Songs from Across the Sea is the last song from the short album we made as our wedding favors. See the last post for more details on that superfly CD. I like this song, but it suffers the same production woes as The Lifting (you can’t get gold records when you’re producing yourself and you’ve never done it before). And, there’s the lyrics. They are weird. They try to tell the story of my heartache while Mary Ann lived in China, of our being separated, but bringing sea animals into the picture does not help things.

Mary Ann and I have developed an alternative version sans angel porpoise calling anyone’s name, but this multitrack is in stone. Not because it’s sonic grooves have been carved from historic Knoxville marble, but because I didn’t save the tracks. You’ll learn a lot in the studio without a tutor—a lot of bad habits.

I feel proud of the resonating stereo space in this song. It builds out using multiple acoustic guitars, multiple electric guitars, MIDI organ with a Reason sample, MIDI chimes with a different Reason sample, sweet Reason beats, three or four vocal tracks, and a butt-load of reverb.

In two weeks, Imma hit you up with a recent song.

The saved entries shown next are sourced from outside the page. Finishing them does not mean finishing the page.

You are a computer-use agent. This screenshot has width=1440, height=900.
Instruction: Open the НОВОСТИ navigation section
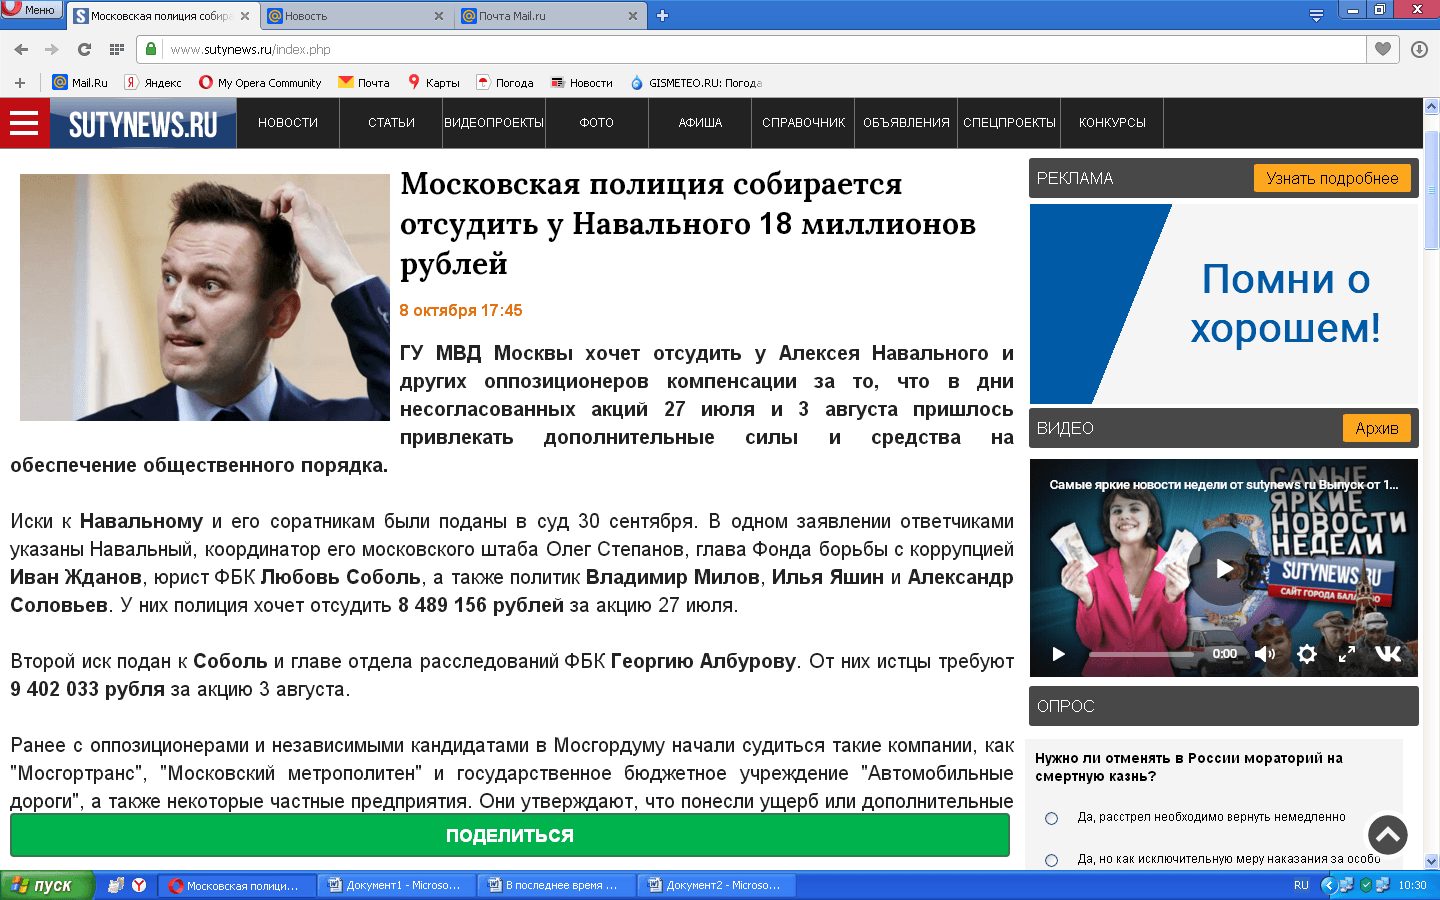pyautogui.click(x=288, y=123)
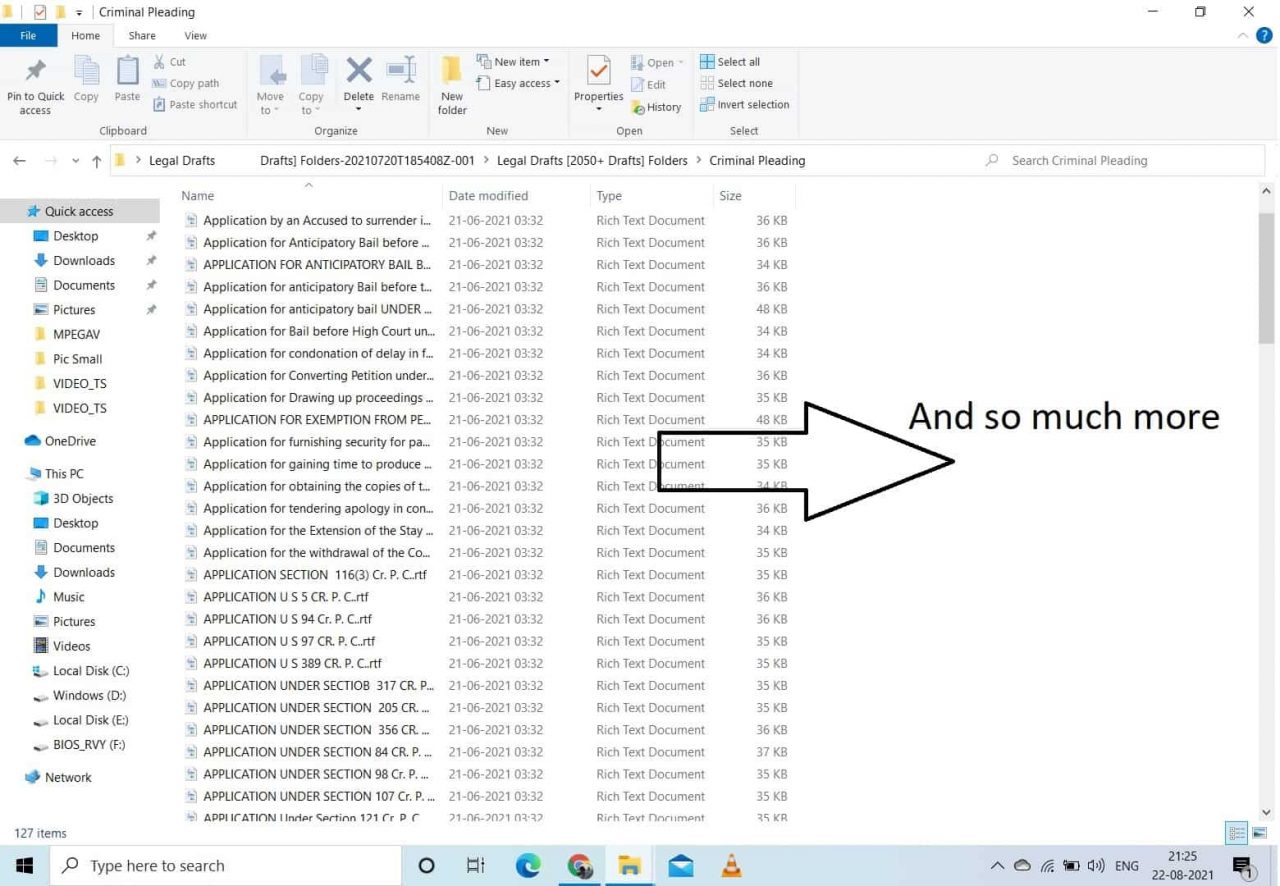Open VLC media player from taskbar
The height and width of the screenshot is (886, 1280).
732,866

This song comes from Songs from Across the Sea, the short album my wife and I put together preparing for our wedding. I made this song up in the recording studio at Johnson Bible College while I worked to get presentable songs together. We gave away the finished five-song set as the wedding gift to our guests.

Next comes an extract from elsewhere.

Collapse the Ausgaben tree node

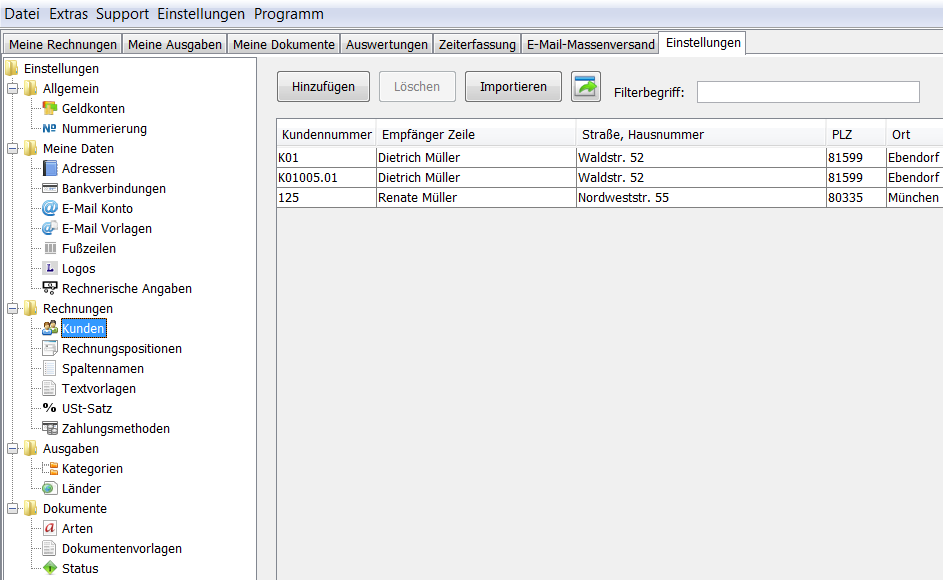(13, 449)
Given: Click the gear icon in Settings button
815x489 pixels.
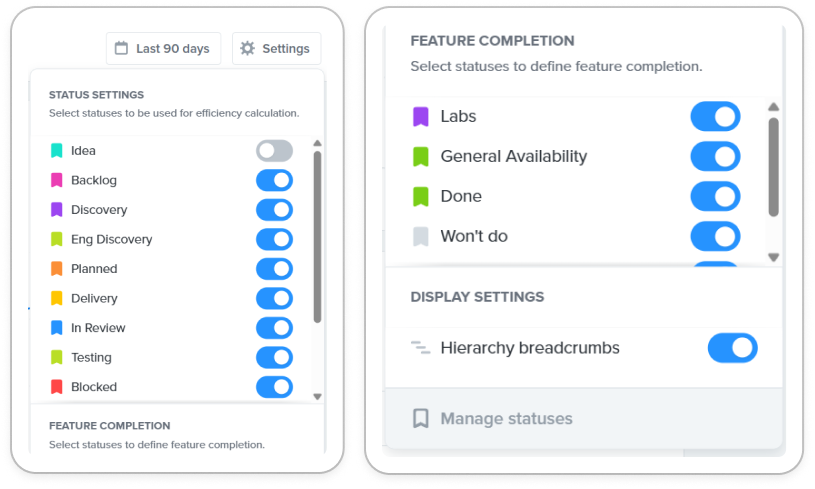Looking at the screenshot, I should 247,48.
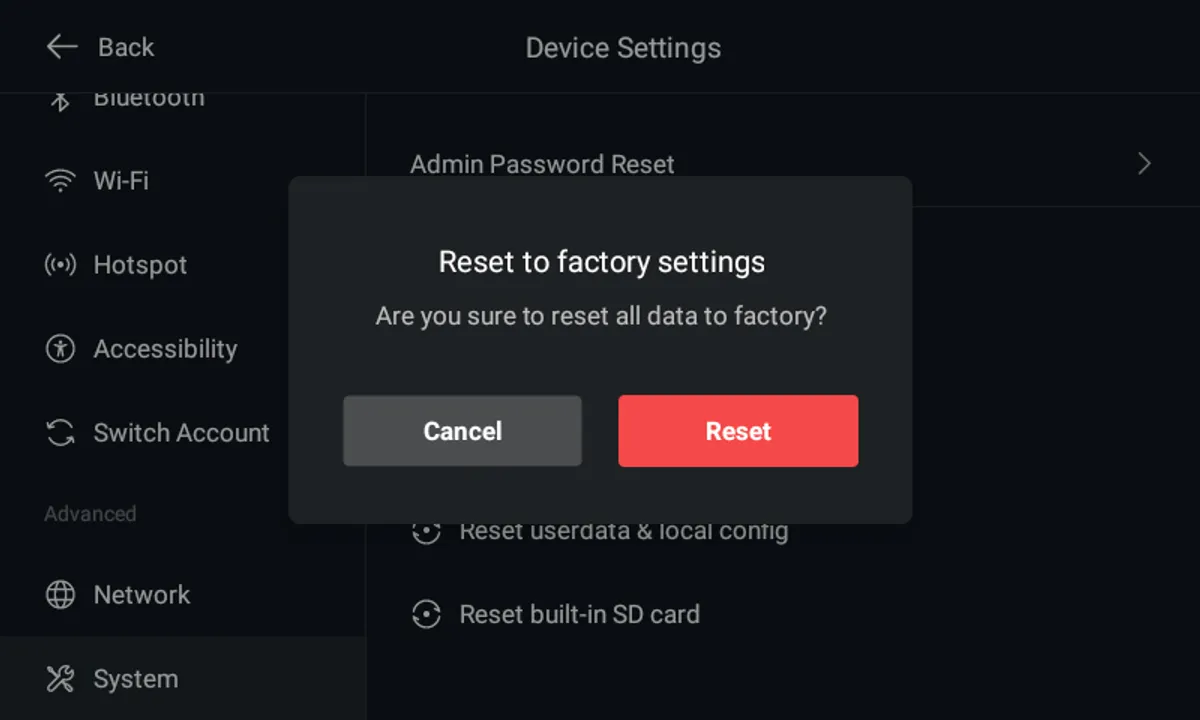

I wish I had saved the multitrack on this file as I would like to hear an instrumental version. That’s what you get when you don’t back files up in a classroom studio. The Lifting has three guitar takes, two panned far on either side and one in the center. I fell into the introduction because, when making the songs, I acted as my own studio technician. I’d press record on Pro Tools and then mentally prepare for the take before I started playing. The recording had a minute of silence before the song started, so I would noodle until the song started. That turned into the introduction.

I like the song in general, but it’s rushed on many levels: the vocals are mixed too hot and sound piercing. The lyrics stay too far away from understandability, and the second verse—the one that formed the song for me—keeps the awkward phrase, “And my mom missed her sister’s face.” That could afford to sound less weird. The three guitar arrangement sounds too simple. But, lo, I did not have the instruments nor the time.

In summary, this song is a first draft that’s produced well. It could add depth and polish to revisit it down the road, but I’d prefer to move on to new, better material.